I'm scraping Bet365, probably one of the most tricky websites I've encountered, with selenium and Chrome.
The issue with this page is that, even though my scraper takes sleeps so in no way it runs faster of what a human could, at some point, sometimes, it blocks my ip from a random amount of time (between half and 2 hours).
So, I'm looking into proxies to change my IP and resume my scraping. And here is where I'm kind of stuck trying to decide how to approach this
I've used 2 different free ip providers as follows
https://gimmeproxy.com
I wasn't able to make this one work, I'm emailing their support, but what I have, which should work is as follows
import requests
api="MY_API_KEY" #with the free plan I can ask 240 times a day for an IP
adder="&post=true&supportsHttps=true&maxCheckPeriod=3600"

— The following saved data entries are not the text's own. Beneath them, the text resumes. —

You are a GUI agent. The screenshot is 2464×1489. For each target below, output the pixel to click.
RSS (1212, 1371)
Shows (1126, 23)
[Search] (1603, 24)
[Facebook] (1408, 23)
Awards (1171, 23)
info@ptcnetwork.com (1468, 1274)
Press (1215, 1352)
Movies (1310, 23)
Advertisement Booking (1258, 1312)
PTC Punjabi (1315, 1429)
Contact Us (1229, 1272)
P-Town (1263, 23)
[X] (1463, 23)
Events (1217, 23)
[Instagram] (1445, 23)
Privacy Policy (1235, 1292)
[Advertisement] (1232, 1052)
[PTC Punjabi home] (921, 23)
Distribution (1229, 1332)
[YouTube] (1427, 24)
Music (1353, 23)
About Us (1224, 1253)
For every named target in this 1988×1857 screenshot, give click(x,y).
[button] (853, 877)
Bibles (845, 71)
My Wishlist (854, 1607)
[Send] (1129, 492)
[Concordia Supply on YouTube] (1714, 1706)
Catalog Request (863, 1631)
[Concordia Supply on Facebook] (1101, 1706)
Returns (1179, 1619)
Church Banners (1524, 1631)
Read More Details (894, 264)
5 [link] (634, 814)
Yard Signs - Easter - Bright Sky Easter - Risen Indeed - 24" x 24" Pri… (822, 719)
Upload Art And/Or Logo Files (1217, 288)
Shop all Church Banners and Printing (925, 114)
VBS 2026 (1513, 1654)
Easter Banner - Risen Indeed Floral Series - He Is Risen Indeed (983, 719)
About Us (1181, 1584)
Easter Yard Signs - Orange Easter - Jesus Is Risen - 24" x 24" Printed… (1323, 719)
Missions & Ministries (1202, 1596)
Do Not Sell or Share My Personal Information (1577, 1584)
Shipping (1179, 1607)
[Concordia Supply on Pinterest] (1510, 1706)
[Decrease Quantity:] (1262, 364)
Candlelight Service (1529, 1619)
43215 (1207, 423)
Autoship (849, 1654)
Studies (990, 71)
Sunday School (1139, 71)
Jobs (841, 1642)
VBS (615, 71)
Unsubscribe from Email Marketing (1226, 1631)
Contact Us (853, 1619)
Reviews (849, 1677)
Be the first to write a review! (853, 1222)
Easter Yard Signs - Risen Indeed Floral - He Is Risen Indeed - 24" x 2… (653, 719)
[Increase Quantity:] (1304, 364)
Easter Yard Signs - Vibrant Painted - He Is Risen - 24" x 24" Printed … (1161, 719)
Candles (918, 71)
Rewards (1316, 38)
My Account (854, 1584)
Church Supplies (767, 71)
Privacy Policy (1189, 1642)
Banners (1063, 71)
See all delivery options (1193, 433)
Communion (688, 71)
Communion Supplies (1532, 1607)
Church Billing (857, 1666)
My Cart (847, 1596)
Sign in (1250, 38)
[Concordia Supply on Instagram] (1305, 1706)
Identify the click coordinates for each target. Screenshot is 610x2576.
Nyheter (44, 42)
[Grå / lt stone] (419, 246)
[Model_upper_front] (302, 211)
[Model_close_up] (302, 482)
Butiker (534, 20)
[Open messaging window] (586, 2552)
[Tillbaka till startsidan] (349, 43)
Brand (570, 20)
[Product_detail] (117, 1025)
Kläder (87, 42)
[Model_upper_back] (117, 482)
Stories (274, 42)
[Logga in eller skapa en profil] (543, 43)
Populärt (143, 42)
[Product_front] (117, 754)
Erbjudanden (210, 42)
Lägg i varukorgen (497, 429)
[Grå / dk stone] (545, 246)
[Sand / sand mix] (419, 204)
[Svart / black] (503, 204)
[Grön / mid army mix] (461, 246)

url="https://gimmeproxy.com/api/getProxy?"
r=requests.get(url=url,params=adder)
THIS IS EDITED
apik="api_key={}".format(api)
r=requests.get(url=url,params=apik+adder)
aaand I get no answer. 404 error not found. NOW WORKS, MY BAD
My second approach is through this other site sslproxy
With this one, you scrape the page, and you get a list of 100 IPs, theoretically checked and working. So, I've set up a loop in which I try a random IP from that list, and if it doesn't work deletes it from the list and tries again. This approach works hen trying to open Bet365.
for n in range(1, 100):
proxy_index=random.randint(0, len(proxies) - 1)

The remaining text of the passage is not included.